»»

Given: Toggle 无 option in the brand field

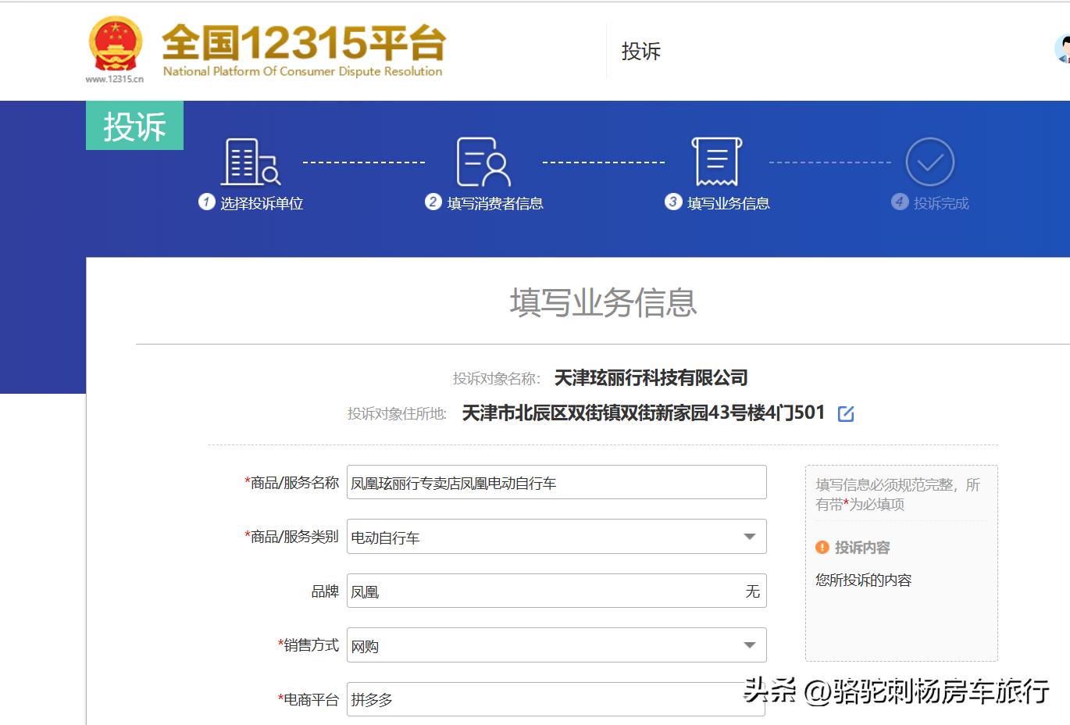Looking at the screenshot, I should (x=752, y=591).
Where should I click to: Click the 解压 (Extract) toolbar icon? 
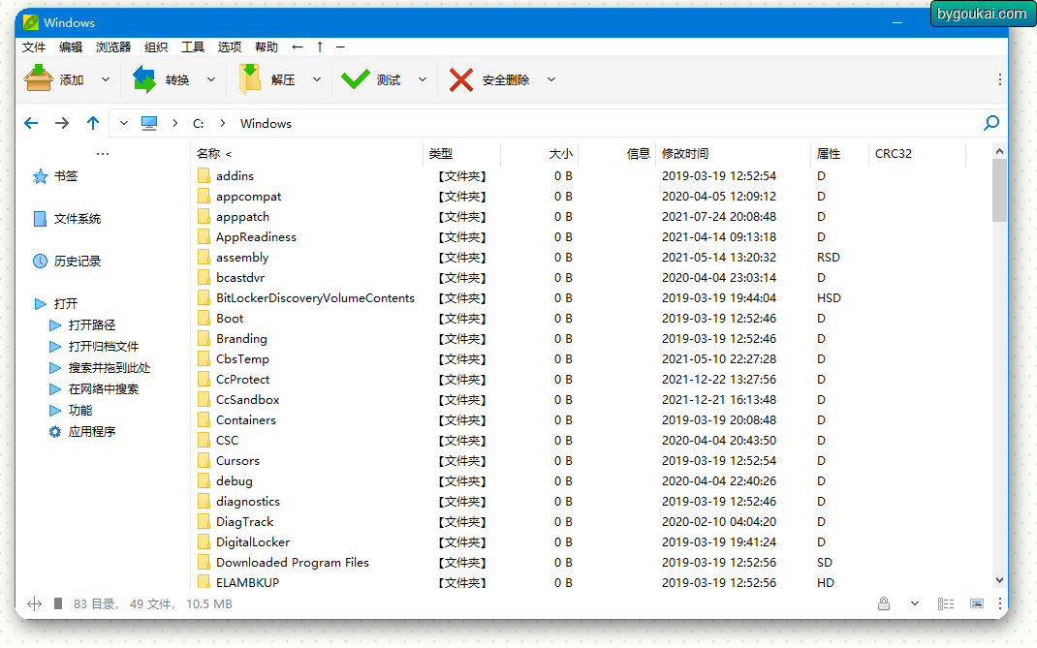[250, 78]
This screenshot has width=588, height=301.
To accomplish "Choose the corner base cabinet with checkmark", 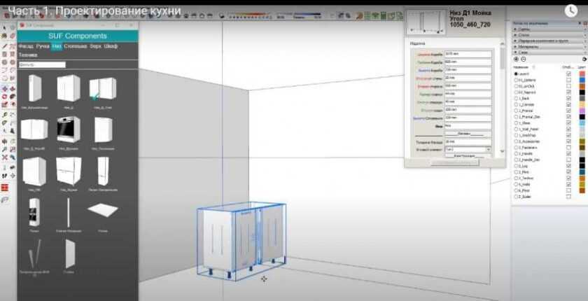I will pyautogui.click(x=102, y=88).
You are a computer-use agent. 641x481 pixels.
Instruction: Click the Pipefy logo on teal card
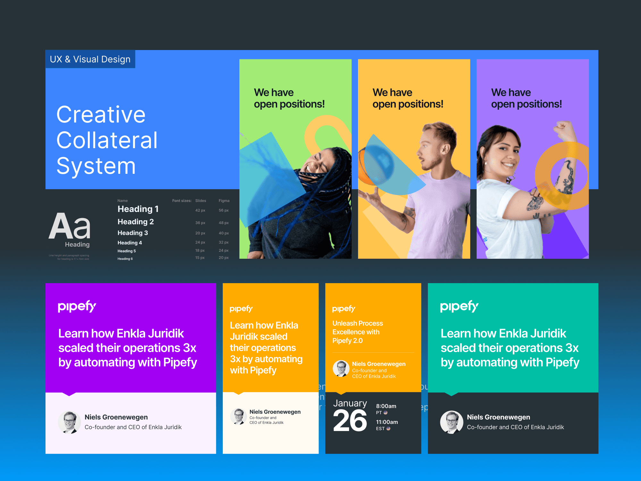(459, 306)
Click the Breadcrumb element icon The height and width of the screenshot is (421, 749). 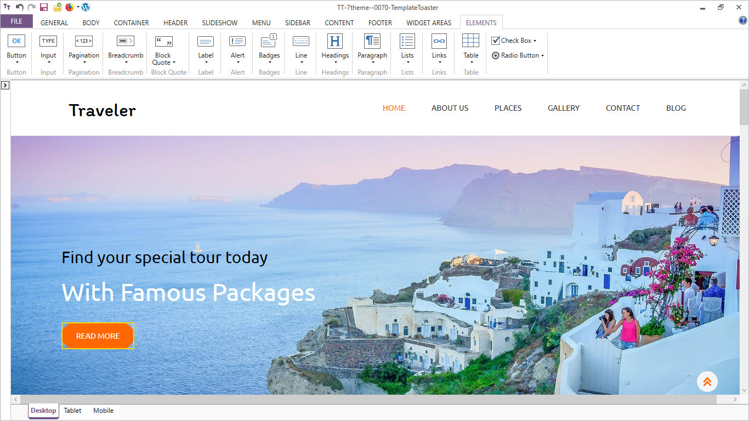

««

• _Set exercise_: Recast everything from the line containing "You are a computer-use agent. 641x481 pixels." down to the end of the data as a Markdown table with the columns Row and Line, numbering each line and skipping blank ones. Leave the pictures out.

• _Exercise solution_:
| Row | Line |
|---|---|
| 1 | You are a computer-use agent. 641x481 pixels. |
| 2 | Instruction: Click the Pipefy logo on teal card |
| 3 | (459, 306) |
| 4 | Click the Breadcrumb element icon The height and width of the screenshot is (421, 749).  |